• _About this task_
An acceptable answer contains each line of the material, unchanged.

════════

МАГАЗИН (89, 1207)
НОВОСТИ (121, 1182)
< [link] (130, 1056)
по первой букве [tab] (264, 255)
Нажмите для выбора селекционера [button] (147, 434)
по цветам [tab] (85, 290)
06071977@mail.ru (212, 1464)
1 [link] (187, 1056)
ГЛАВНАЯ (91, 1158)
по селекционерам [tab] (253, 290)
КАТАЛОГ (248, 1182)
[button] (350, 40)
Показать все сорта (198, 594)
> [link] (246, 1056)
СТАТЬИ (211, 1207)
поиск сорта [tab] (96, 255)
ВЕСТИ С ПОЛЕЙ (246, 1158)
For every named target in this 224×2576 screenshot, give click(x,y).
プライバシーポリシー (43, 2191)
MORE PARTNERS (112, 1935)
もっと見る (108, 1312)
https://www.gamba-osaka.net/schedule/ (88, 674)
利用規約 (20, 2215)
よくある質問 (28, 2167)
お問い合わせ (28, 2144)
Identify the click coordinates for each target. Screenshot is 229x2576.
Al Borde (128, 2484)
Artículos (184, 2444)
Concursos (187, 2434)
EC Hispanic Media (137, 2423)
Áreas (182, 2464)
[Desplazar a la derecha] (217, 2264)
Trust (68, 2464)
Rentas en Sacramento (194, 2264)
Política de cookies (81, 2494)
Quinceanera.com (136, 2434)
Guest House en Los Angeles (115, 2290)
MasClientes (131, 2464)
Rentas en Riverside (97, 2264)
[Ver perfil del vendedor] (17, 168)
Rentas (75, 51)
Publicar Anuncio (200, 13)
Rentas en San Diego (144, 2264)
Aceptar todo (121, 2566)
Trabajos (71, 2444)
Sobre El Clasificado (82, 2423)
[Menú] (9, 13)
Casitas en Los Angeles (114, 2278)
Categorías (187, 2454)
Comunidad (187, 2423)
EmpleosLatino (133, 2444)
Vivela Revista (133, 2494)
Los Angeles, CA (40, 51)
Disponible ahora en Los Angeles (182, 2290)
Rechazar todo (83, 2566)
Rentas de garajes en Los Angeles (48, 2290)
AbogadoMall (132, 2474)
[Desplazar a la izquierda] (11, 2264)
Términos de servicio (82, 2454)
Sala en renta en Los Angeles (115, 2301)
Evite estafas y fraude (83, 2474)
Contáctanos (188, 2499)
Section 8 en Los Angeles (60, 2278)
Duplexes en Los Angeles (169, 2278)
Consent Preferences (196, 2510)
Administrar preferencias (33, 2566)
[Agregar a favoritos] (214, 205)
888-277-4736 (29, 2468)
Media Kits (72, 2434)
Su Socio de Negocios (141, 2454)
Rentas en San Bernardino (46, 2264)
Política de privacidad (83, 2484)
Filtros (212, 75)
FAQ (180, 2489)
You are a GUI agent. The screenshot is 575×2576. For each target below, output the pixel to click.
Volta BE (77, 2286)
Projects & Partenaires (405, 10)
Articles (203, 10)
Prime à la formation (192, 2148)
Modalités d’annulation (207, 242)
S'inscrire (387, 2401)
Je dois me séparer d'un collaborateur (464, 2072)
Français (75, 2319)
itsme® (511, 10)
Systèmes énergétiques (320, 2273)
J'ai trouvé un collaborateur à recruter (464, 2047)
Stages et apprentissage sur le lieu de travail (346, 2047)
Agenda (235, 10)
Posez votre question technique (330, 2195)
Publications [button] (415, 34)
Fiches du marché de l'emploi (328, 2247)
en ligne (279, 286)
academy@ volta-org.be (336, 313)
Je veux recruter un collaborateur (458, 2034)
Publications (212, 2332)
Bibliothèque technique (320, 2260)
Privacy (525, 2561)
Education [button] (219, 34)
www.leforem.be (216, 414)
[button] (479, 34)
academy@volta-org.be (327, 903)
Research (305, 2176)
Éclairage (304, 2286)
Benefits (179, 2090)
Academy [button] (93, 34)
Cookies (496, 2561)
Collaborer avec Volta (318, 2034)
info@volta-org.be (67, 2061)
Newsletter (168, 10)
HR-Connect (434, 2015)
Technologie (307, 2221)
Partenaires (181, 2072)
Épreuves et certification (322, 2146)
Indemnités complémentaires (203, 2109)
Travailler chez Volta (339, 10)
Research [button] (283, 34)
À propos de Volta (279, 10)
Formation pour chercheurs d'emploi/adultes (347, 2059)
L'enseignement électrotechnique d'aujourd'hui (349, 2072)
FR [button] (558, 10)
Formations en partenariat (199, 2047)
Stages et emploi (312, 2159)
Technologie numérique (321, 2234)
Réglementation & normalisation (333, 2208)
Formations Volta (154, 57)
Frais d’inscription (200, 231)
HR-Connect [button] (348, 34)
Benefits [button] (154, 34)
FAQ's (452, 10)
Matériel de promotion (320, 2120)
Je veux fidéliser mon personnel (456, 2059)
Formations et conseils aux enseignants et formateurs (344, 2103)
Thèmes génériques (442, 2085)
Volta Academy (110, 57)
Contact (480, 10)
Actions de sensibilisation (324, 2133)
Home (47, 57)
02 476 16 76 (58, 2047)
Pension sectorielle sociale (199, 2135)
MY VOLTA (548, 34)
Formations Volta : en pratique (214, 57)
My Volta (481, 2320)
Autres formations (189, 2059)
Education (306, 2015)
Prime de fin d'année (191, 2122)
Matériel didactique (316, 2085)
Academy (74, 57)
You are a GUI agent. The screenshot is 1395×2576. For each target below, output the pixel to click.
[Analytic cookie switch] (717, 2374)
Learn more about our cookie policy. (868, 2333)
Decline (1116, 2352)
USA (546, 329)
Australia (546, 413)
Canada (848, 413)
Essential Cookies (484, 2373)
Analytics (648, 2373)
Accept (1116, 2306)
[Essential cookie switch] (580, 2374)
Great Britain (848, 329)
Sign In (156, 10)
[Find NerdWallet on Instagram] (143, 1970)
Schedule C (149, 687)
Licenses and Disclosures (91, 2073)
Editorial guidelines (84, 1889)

════════

• _The completed task_
МАГАЗИН (89, 1207)
НОВОСТИ (121, 1182)
< [link] (130, 1056)
по первой букве [tab] (264, 255)
Нажмите для выбора селекционера [button] (147, 434)
по цветам [tab] (85, 290)
06071977@mail.ru (212, 1464)
1 [link] (187, 1056)
ГЛАВНАЯ (91, 1158)
по селекционерам [tab] (253, 290)
КАТАЛОГ (248, 1182)
[button] (350, 40)
Показать все сорта (198, 594)
> [link] (246, 1056)
СТАТЬИ (211, 1207)
поиск сорта [tab] (96, 255)
ВЕСТИ С ПОЛЕЙ (246, 1158)
For every named target in this 224×2576 screenshot, give click(x,y).
プライバシーポリシー (43, 2191)
MORE PARTNERS (112, 1935)
もっと見る (108, 1312)
https://www.gamba-osaka.net/schedule/ (88, 674)
利用規約 (20, 2215)
よくある質問 (28, 2167)
お問い合わせ (28, 2144)
Identify the click coordinates for each target. Screenshot is 229x2576.
Al Borde (128, 2484)
Artículos (184, 2444)
Concursos (187, 2434)
EC Hispanic Media (137, 2423)
Áreas (182, 2464)
[Desplazar a la derecha] (217, 2264)
Trust (68, 2464)
Rentas en Sacramento (194, 2264)
Política de cookies (81, 2494)
Quinceanera.com (136, 2434)
Guest House en Los Angeles (115, 2290)
MasClientes (131, 2464)
Rentas en Riverside (97, 2264)
[Ver perfil del vendedor] (17, 168)
Rentas (75, 51)
Publicar Anuncio (200, 13)
Rentas en San Diego (144, 2264)
Aceptar todo (121, 2566)
Trabajos (71, 2444)
Sobre El Clasificado (82, 2423)
[Menú] (9, 13)
Casitas en Los Angeles (114, 2278)
Categorías (187, 2454)
Comunidad (187, 2423)
EmpleosLatino (133, 2444)
Vivela Revista (133, 2494)
Los Angeles, CA (40, 51)
Disponible ahora en Los Angeles (182, 2290)
Rechazar todo (83, 2566)
Rentas de garajes en Los Angeles (48, 2290)
AbogadoMall (132, 2474)
[Desplazar a la izquierda] (11, 2264)
Términos de servicio (82, 2454)
Sala en renta en Los Angeles (115, 2301)
Evite estafas y fraude (83, 2474)
Contáctanos (188, 2499)
Section 8 en Los Angeles (60, 2278)
Duplexes en Los Angeles (169, 2278)
Consent Preferences (196, 2510)
Administrar preferencias (33, 2566)
[Agregar a favoritos] (214, 205)
888-277-4736 (29, 2468)
Media Kits (72, 2434)
Su Socio de Negocios (141, 2454)
Rentas en San Bernardino (46, 2264)
Política de privacidad (83, 2484)
Filtros (212, 75)
FAQ (180, 2489)
You are a GUI agent. The screenshot is 575×2576. For each target below, output the pixel to click.
Volta BE (77, 2286)
Projects & Partenaires (405, 10)
Articles (203, 10)
Prime à la formation (192, 2148)
Modalités d’annulation (207, 242)
S'inscrire (387, 2401)
Je dois me séparer d'un collaborateur (464, 2072)
Français (75, 2319)
itsme® (511, 10)
Systèmes énergétiques (320, 2273)
J'ai trouvé un collaborateur à recruter (464, 2047)
Stages et apprentissage sur le lieu de travail (346, 2047)
Agenda (235, 10)
Posez votre question technique (330, 2195)
Publications [button] (415, 34)
Fiches du marché de l'emploi (328, 2247)
en ligne (279, 286)
academy@ volta-org.be (336, 313)
Je veux recruter un collaborateur (458, 2034)
Publications (212, 2332)
Bibliothèque technique (320, 2260)
Privacy (525, 2561)
Education [button] (219, 34)
www.leforem.be (216, 414)
[button] (479, 34)
academy@volta-org.be (327, 903)
Research (305, 2176)
Éclairage (304, 2286)
Benefits (179, 2090)
Academy [button] (93, 34)
Cookies (496, 2561)
Collaborer avec Volta (318, 2034)
info@volta-org.be (67, 2061)
Newsletter (168, 10)
HR-Connect (434, 2015)
Technologie (307, 2221)
Partenaires (181, 2072)
Épreuves et certification (322, 2146)
Indemnités complémentaires (203, 2109)
Travailler chez Volta (339, 10)
Research [button] (283, 34)
À propos de Volta (279, 10)
Formation pour chercheurs d'emploi/adultes (347, 2059)
L'enseignement électrotechnique d'aujourd'hui (349, 2072)
FR [button] (558, 10)
Formations en partenariat (199, 2047)
Stages et emploi (312, 2159)
Technologie numérique (321, 2234)
Réglementation & normalisation (333, 2208)
Formations Volta (154, 57)
Frais d’inscription (200, 231)
HR-Connect [button] (348, 34)
Benefits [button] (154, 34)
FAQ's (452, 10)
Matériel de promotion (320, 2120)
Je veux fidéliser mon personnel (456, 2059)
Formations et conseils aux enseignants et formateurs (344, 2103)
Thèmes génériques (442, 2085)
Volta Academy (110, 57)
Contact (480, 10)
Actions de sensibilisation (324, 2133)
Home (47, 57)
02 476 16 76 (58, 2047)
Pension sectorielle sociale (199, 2135)
MY VOLTA (548, 34)
Formations Volta : en pratique (214, 57)
My Volta (481, 2320)
Autres formations (189, 2059)
Education (306, 2015)
Prime de fin d'année (191, 2122)
Matériel didactique (316, 2085)
Academy (74, 57)
You are a GUI agent. The screenshot is 1395×2576. For each target below, output the pixel to click.
[Analytic cookie switch] (717, 2374)
Learn more about our cookie policy. (868, 2333)
Decline (1116, 2352)
USA (546, 329)
Australia (546, 413)
Canada (848, 413)
Essential Cookies (484, 2373)
Analytics (648, 2373)
Accept (1116, 2306)
[Essential cookie switch] (580, 2374)
Great Britain (848, 329)
Sign In (156, 10)
[Find NerdWallet on Instagram] (143, 1970)
Schedule C (149, 687)
Licenses and Disclosures (91, 2073)
Editorial guidelines (84, 1889)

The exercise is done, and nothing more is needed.